When integrated, the primary component informs the generative model how the cell type-specific environment influences the formation of various chromatin structures, and this scheme effectively captures sequence-structure relationships. For every sequence, the researchers use their model to generate many possible structures. That’s because DNA is a really disordered molecule, so a single DNA sequence can provide rise to many alternative possible conformations.
“A significant complicating factor of predicting the structure of the genome is that there isn’t a single solution that we’re aiming for. There’s a distribution of structures, regardless of what portion of the genome you’re taking a look at. Predicting that very complicated, high-dimensional statistical distribution is something that’s incredibly difficult to do,” Schuette says.
Rapid evaluation
Once trained, the model can generate predictions on a much faster timescale than Hi-C or other experimental techniques.
“Whereas you may spend six months running experiments to get just a few dozen structures in a given cell type, you’ll be able to generate a thousand structures in a selected region with our model in 20 minutes on only one GPU,” Schuette says.
After training their model, the researchers used it to generate structure predictions for greater than 2,000 DNA sequences, then compared them to the experimentally determined structures for those sequences. They found that the structures generated by the model were the identical or very just like those seen within the experimental data.
“We typically take a look at a whole lot or 1000’s of conformations for every sequence, and that offers you an inexpensive representation of the variety of the structures that a selected region can have,” Zhang says. “If you happen to repeat your experiment multiple times, in several cells, you’ll very likely find yourself with a really different conformation. That’s what our model is attempting to predict.”

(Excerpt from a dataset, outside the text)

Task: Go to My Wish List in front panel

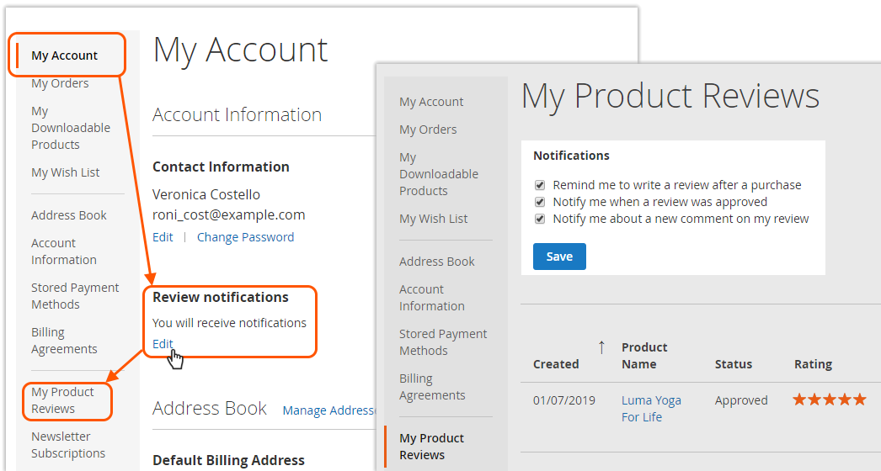Action: (x=433, y=219)
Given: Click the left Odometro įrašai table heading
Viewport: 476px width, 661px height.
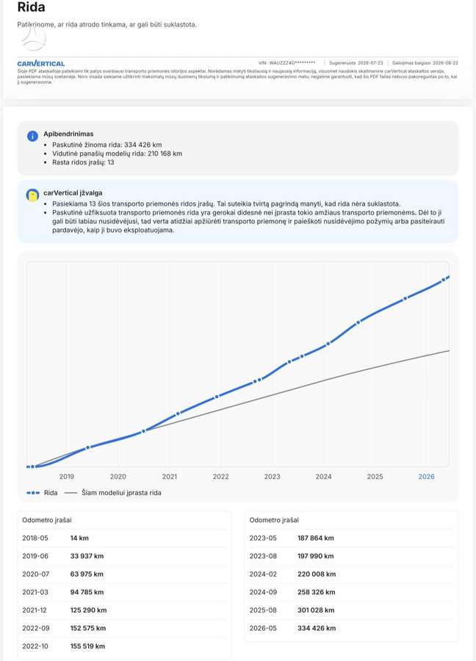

The researchers also found that the model could make accurate predictions for data from cell types apart from the one it was trained on. This implies that the model might be useful for analyzing how chromatin structures differ between cell types, and the way those differences affect their function. The model may be used to explore different chromatin states that may exist inside a single cell, and the way those changes affect gene expression.
One other possible application could be to explore how mutations in a selected DNA sequence change the chromatin conformation, which could make clear how such mutations may cause disease.
“There are quite a lot of interesting questions that I believe we will address with any such model,” Zhang says.
The researchers have made all of their data and the model available to others who wish to make use of it.
The research was funded by the National Institutes of Health.